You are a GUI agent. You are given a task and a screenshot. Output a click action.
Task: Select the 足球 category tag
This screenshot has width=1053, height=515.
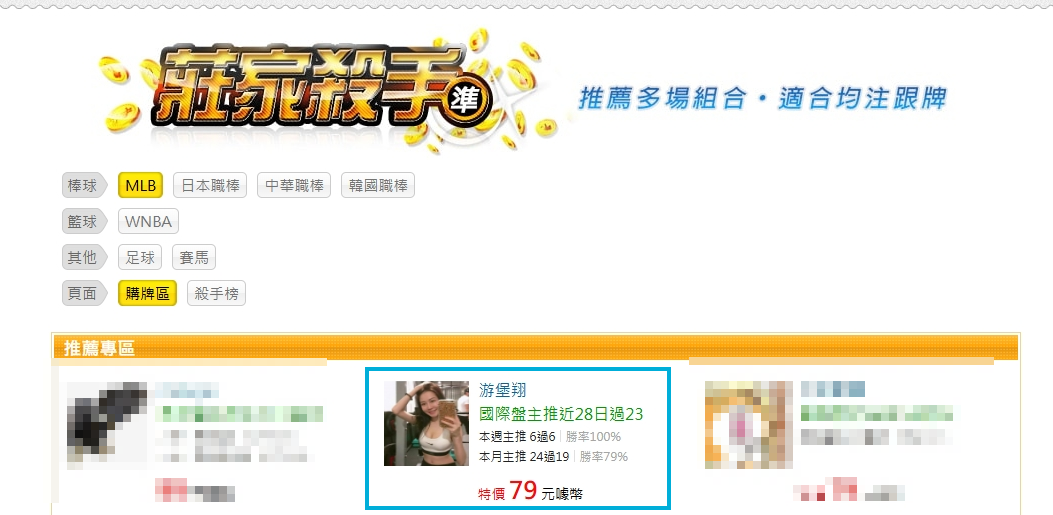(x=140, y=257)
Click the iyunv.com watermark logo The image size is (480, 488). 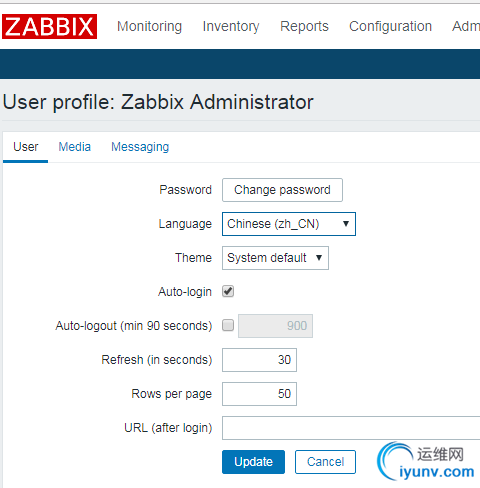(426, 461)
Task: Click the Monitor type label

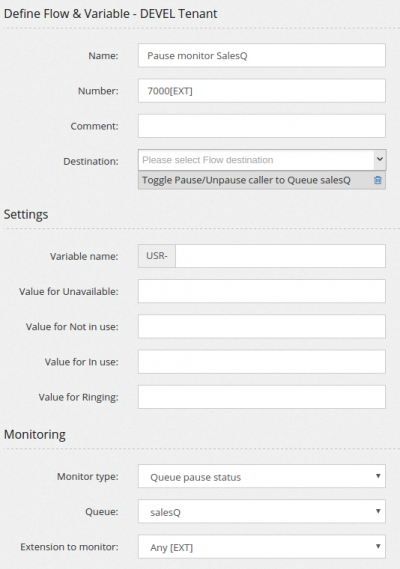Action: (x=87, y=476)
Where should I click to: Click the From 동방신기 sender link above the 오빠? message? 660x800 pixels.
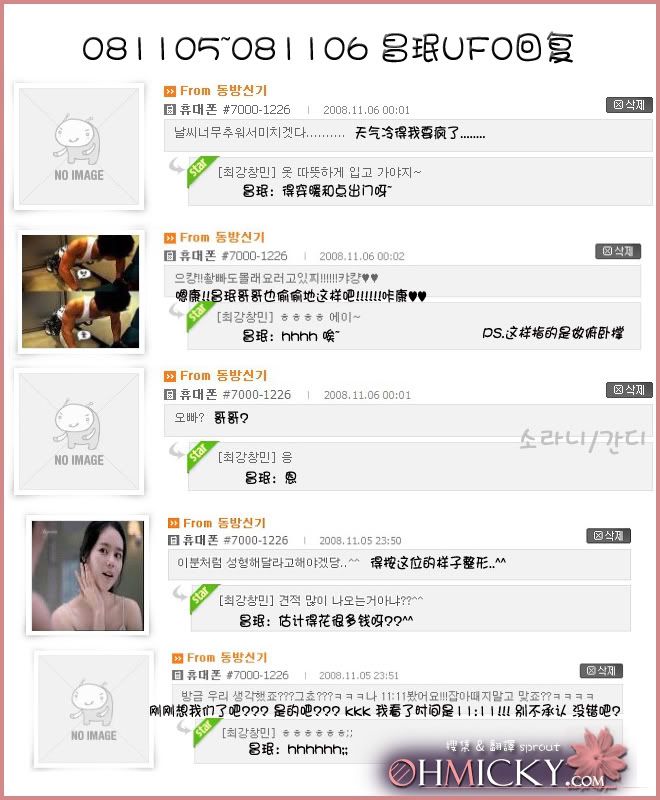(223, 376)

━━━━━━━━

> Instructions for the task: The response should be the lines from the one containing "Where should I" through the final line of the records, reproduced exactly and with every picture left out.

> Solved exercise:
Where should I click to: Click the From 동방신기 sender link above the 오빠? message? 660x800 pixels.
(223, 376)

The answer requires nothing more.